What is Git and Version Control?

Understand what version control is, why every developer needs it, and how Git became the dominant distributed version control system.

Imagine you are writing a complex program and something breaks. You want to go back to yesterday's working version, but you only have one copy of the files. Or you are working with a teammate and you both edit the same file simultaneously — whose changes win? Version control solves both problems.

What is Version Control?

A version control system (VCS) records changes to a set of files over time. It gives you:

  • History: See every change ever made, who made it, and why.
  • Revert: Undo mistakes by rolling back to any previous state.
  • Collaboration: Multiple people work on the same codebase simultaneously without overwriting each other.
  • Branching: Work on a new feature in isolation, then merge it back when ready.
  • Audit trail: Know exactly when a bug was introduced and by which commit.

Centralised vs Distributed VCS

Centralised (e.g. SVN)Distributed (e.g. Git)
Repository locationSingle serverEvery developer has a full copy
Offline workLimited — needs serverFull history available offline
Single point of failureYes — server goes down, work stopsNo — any copy can restore the project
SpeedSlower (network required for most ops)Fast (most ops are local)
BranchingHeavy — copies directory treesLightweight — just a pointer

Git's History

Git was created by Linus Torvalds in April 2005 — in just a few weeks — after the Linux kernel project lost access to its proprietary VCS, BitKeeper. Torvalds had specific requirements:

  • Speed
  • Simple design
  • Strong support for non-linear development (thousands of parallel branches)
  • Fully distributed
  • Able to handle large projects efficiently

Git met all of these. By 2010 it had become the dominant VCS in the open-source world, and today it is used by effectively every software team on the planet.

How Git Stores Data

Unlike older VCS tools that store file diffs (what changed between versions), Git stores snapshots of the entire project at each commit. If a file has not changed, Git stores a reference to the previous identical file — not a copy. This makes most operations instant because Git just compares checksums.
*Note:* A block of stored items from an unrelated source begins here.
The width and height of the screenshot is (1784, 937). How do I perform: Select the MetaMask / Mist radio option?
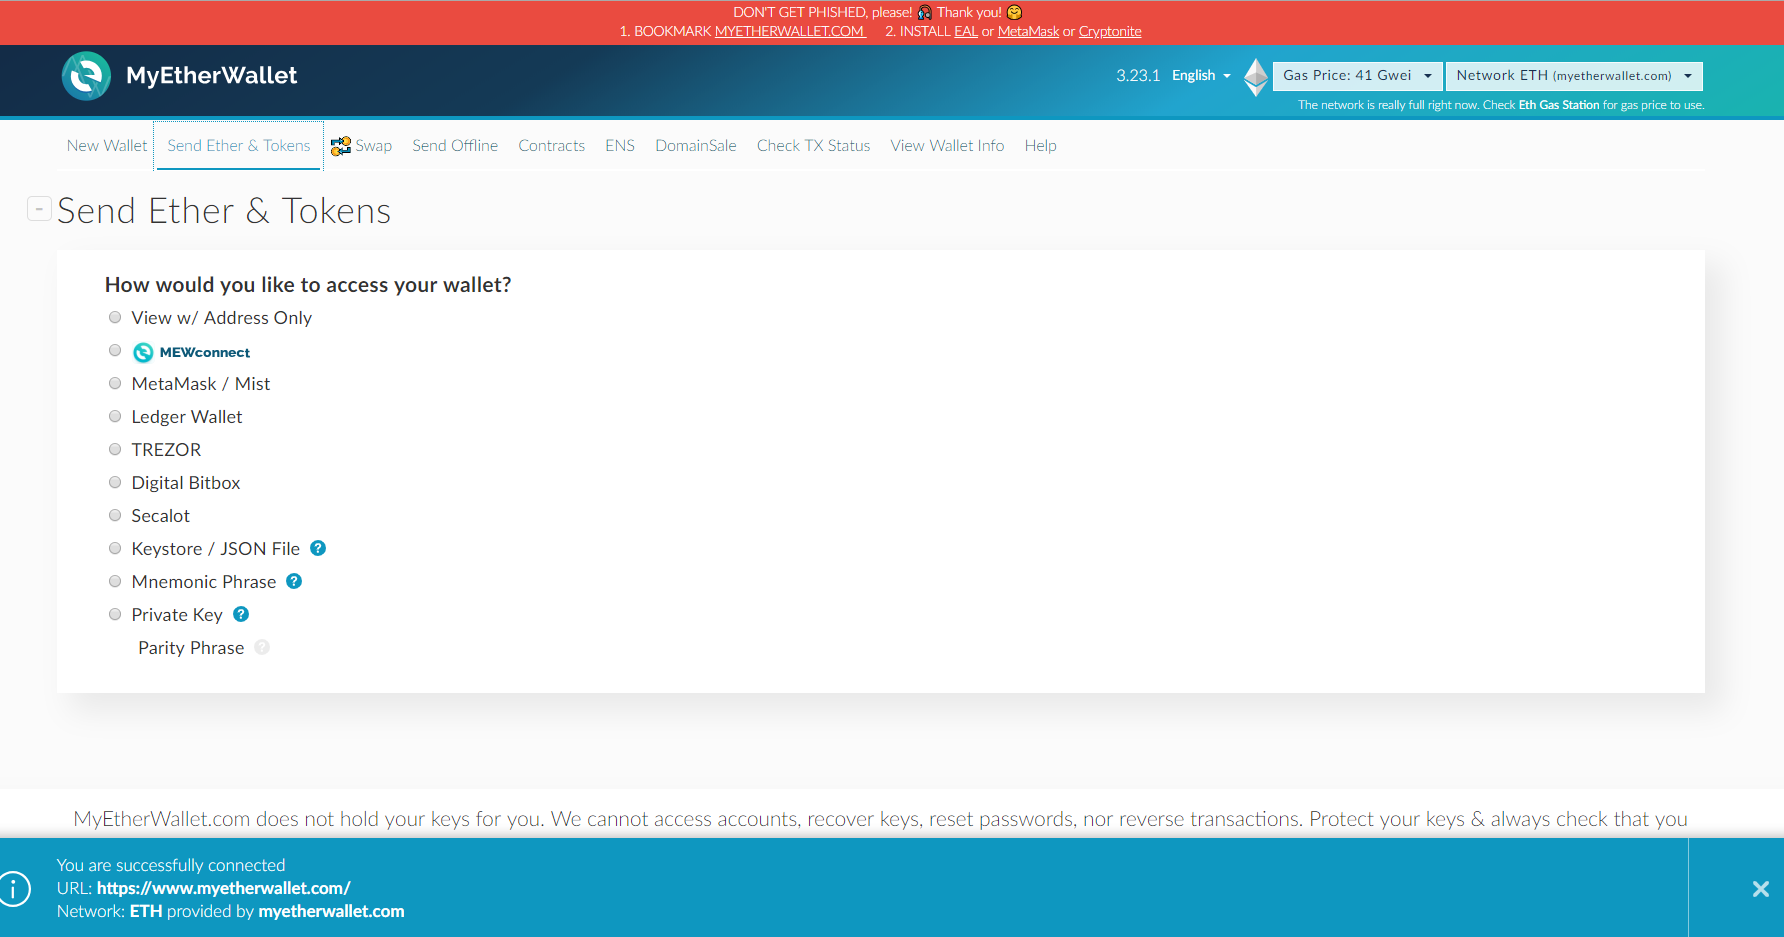tap(115, 383)
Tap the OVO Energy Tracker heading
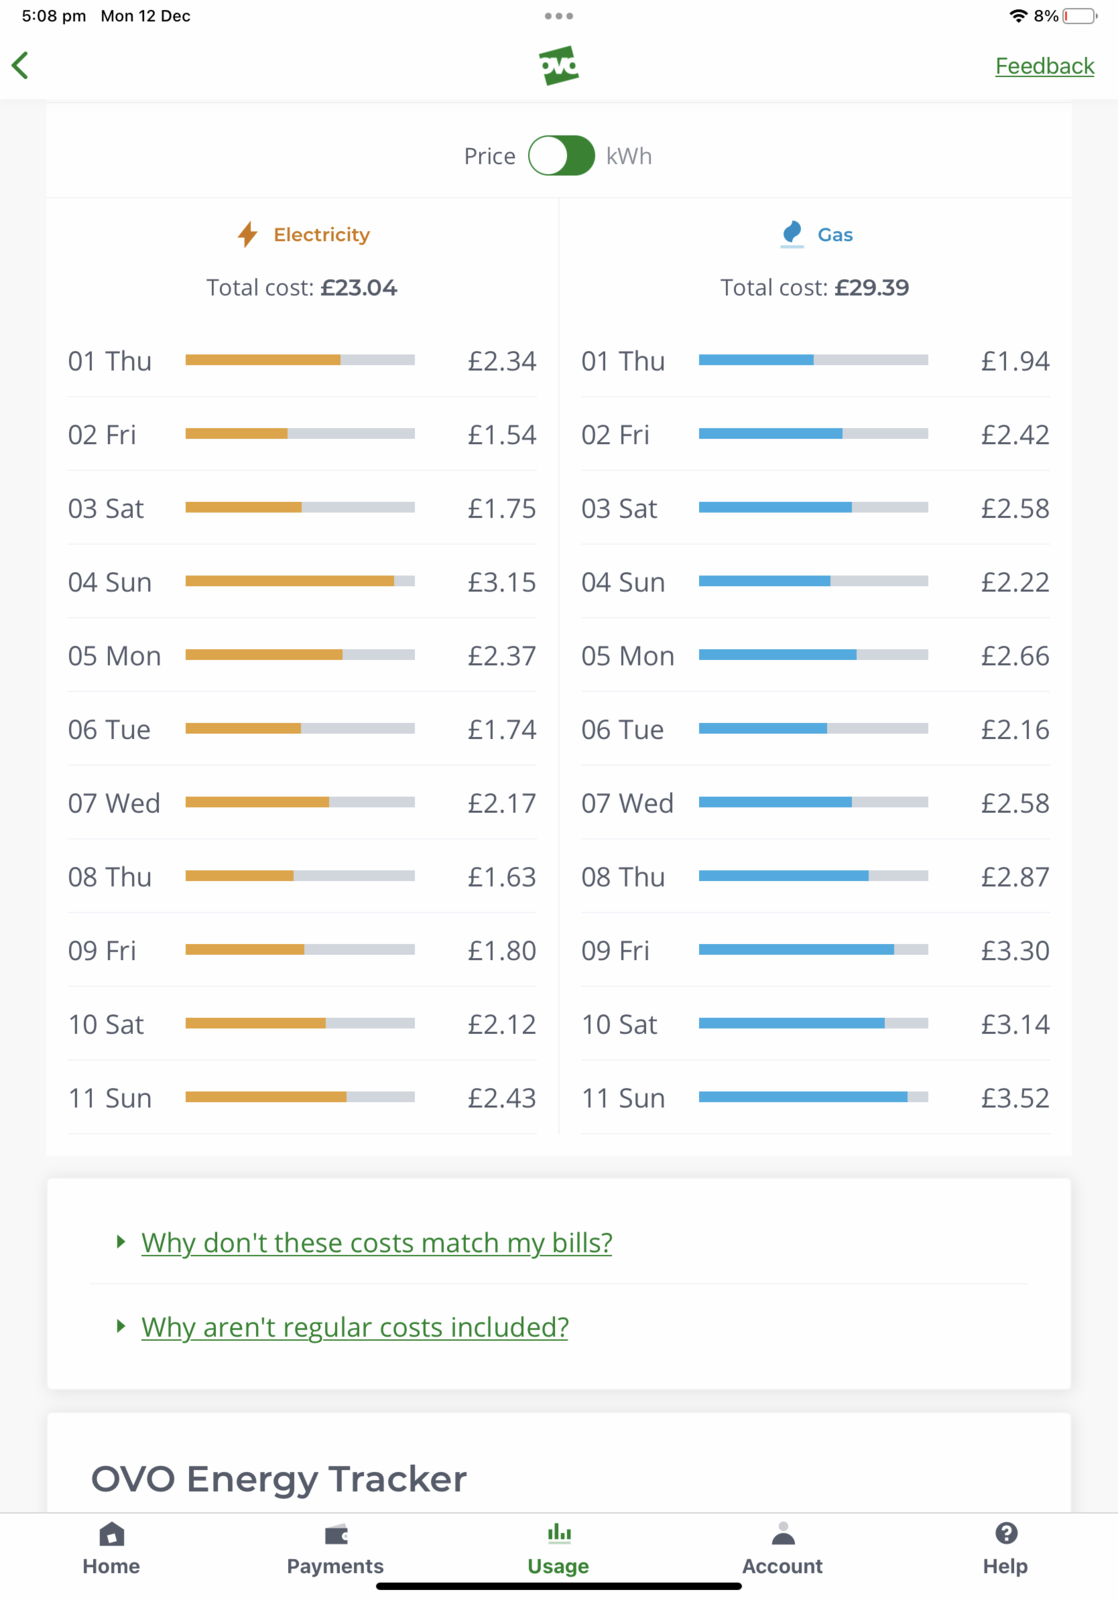Image resolution: width=1118 pixels, height=1600 pixels. (x=279, y=1479)
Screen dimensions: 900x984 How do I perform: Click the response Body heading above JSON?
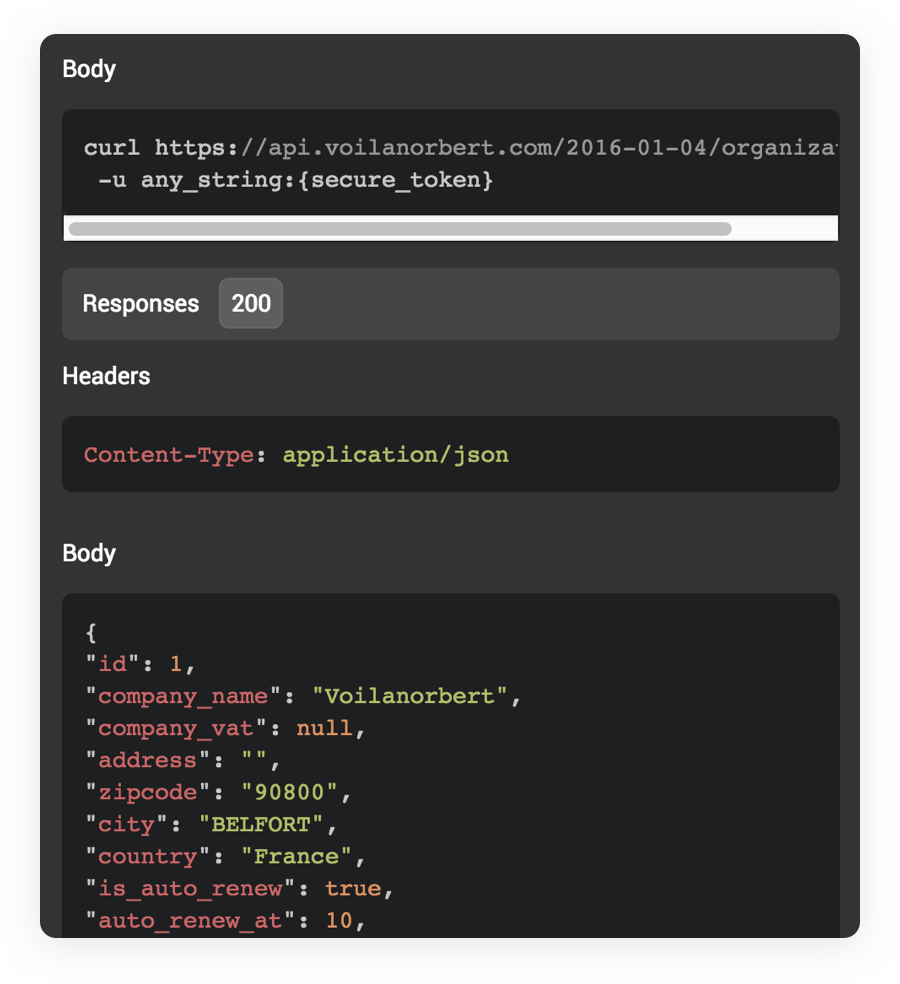(x=89, y=553)
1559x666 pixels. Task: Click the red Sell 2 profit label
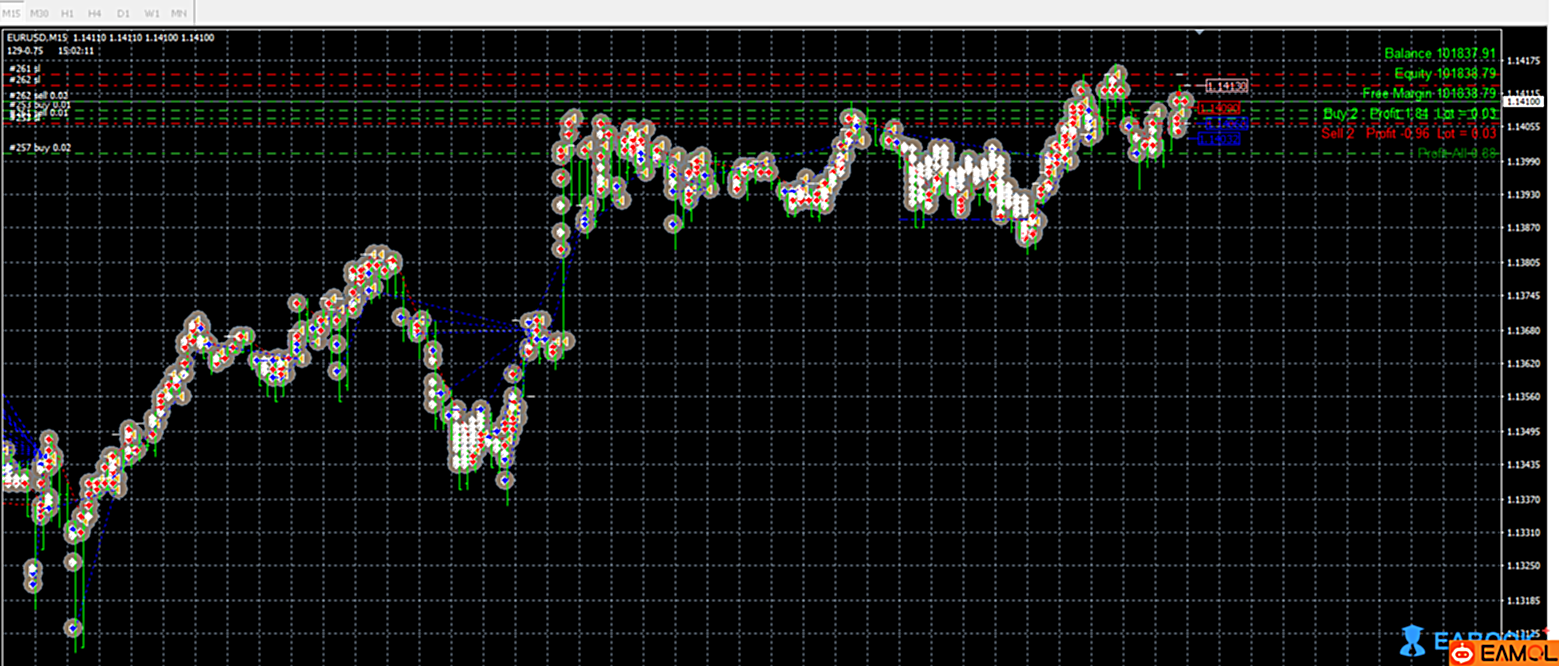pyautogui.click(x=1408, y=133)
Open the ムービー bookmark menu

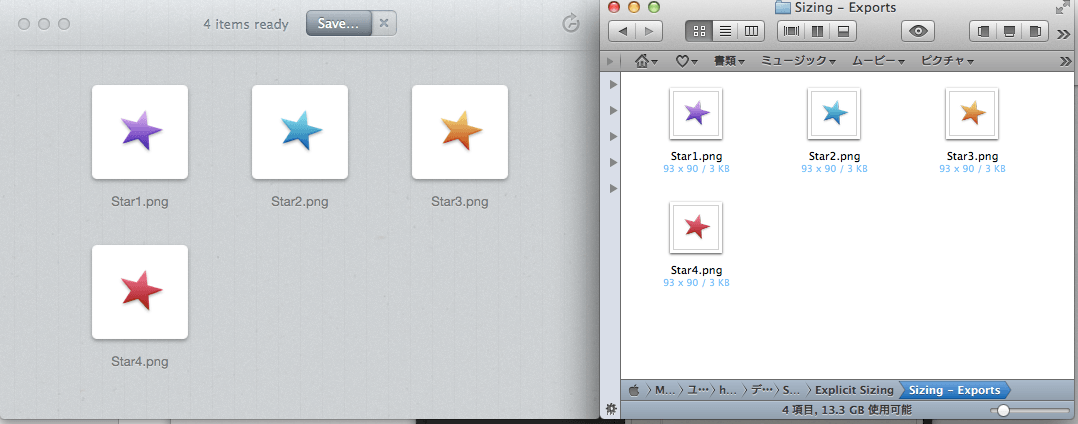pyautogui.click(x=878, y=61)
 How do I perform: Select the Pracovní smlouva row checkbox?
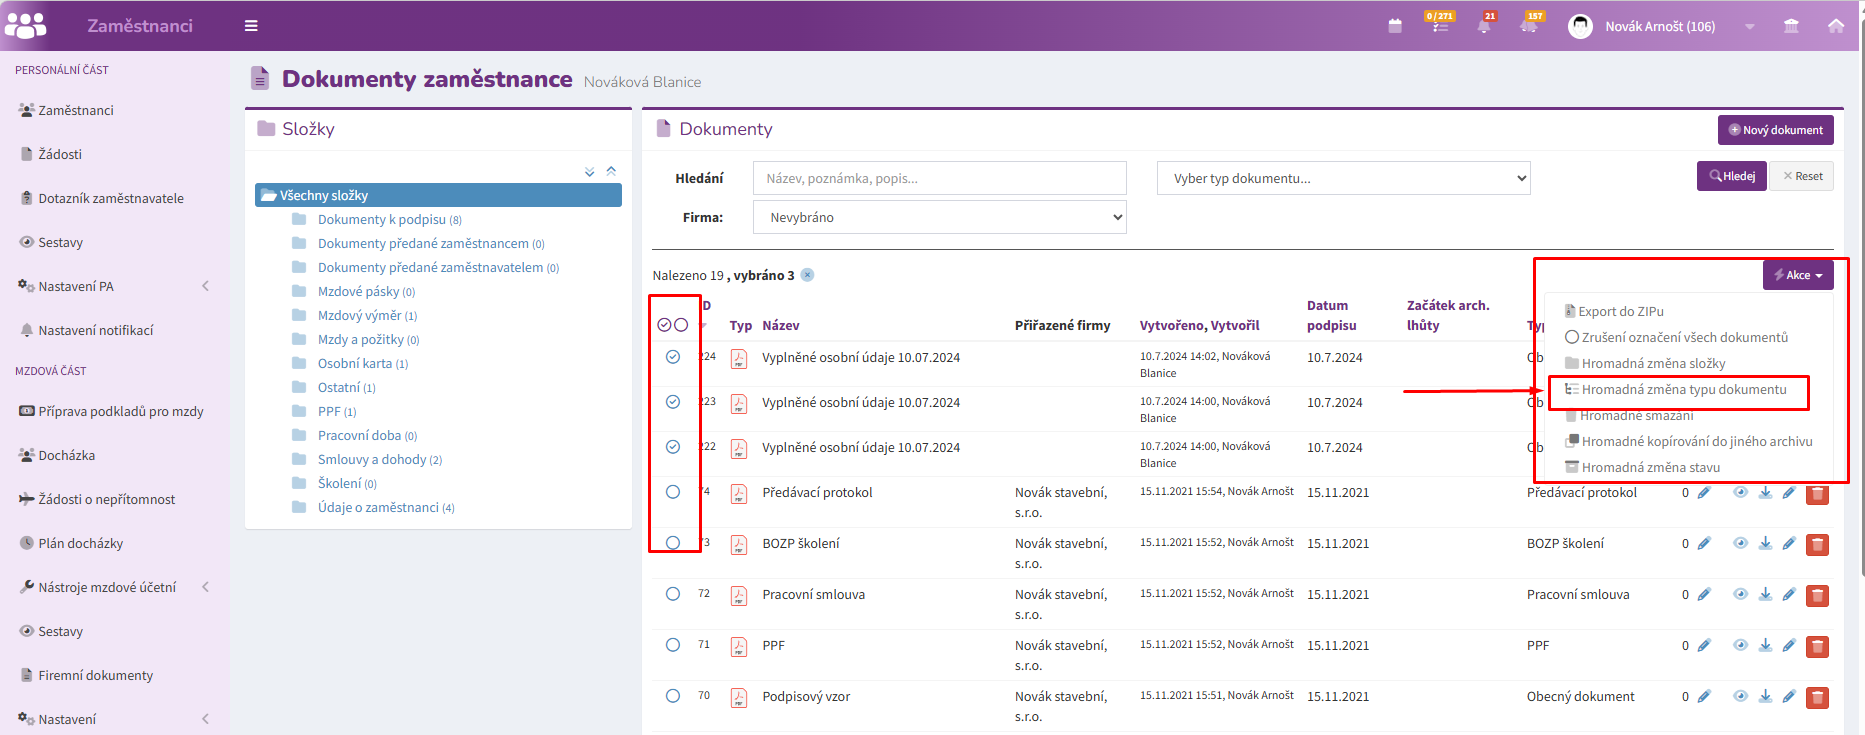point(673,594)
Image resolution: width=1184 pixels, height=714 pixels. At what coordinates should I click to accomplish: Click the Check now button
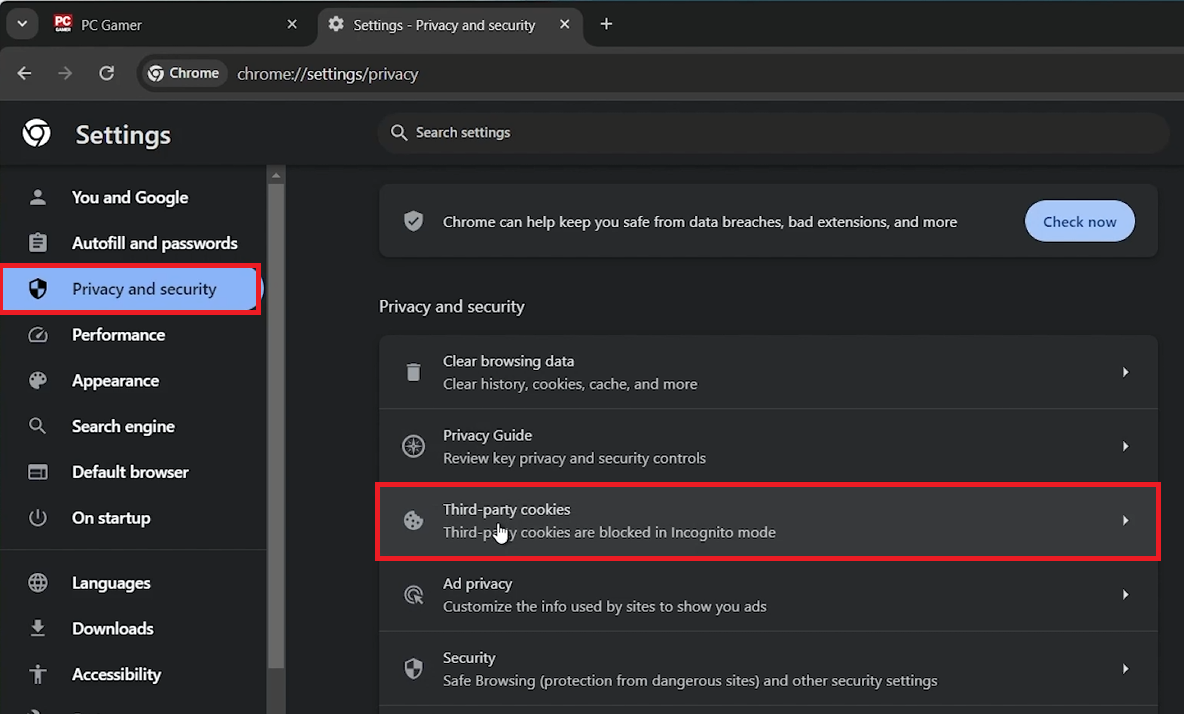[1079, 221]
Every object in Git is identified by a SHA-1 hash (a 40-character hexadecimal string). This means Git can detect any corruption: if a single byte changes, the hash changes and Git knows something is wrong.

The Three Areas of Git

Understanding these three areas is the mental model that makes everything else in Git click:

AreaAlso calledWhat it holds
Working treeWorking directoryYour actual files on disk — what you see in your editor
Staging areaIndexA preview of your next commit — files you have git add-ed
Repository.git directoryThe permanent record of all commits, branches, and history

The typical flow is: edit files in the working tree → stage changes you want to include → commit the staged snapshot to the repository. This two-step process (add then commit) lets you craft precise commits from a messy set of changes.

Git vs GitHub

These are not the same thing:

  • Git is the command-line tool and the version control system itself. It runs on your machine.
  • GitHub is a web platform that hosts Git repositories. It adds collaboration features: pull requests, code review, issues, Actions (CI/CD), and more.

Alternatives to GitHub for hosting Git repositories include GitLab, Bitbucket, and Gitea (self-hosted). They all use the same underlying Git protocol.

Key Takeaways

  • Version control systems track changes to files over time so you can recall any version later.
  • Git is a distributed VCS — every developer has a full copy of the repository history.
  • Git stores snapshots of the entire project, not diffs between files.
  • The three areas of a Git project are the working tree, the staging area (index), and the repository.
  • Git was created by Linus Torvalds in 2005 to manage the Linux kernel source code.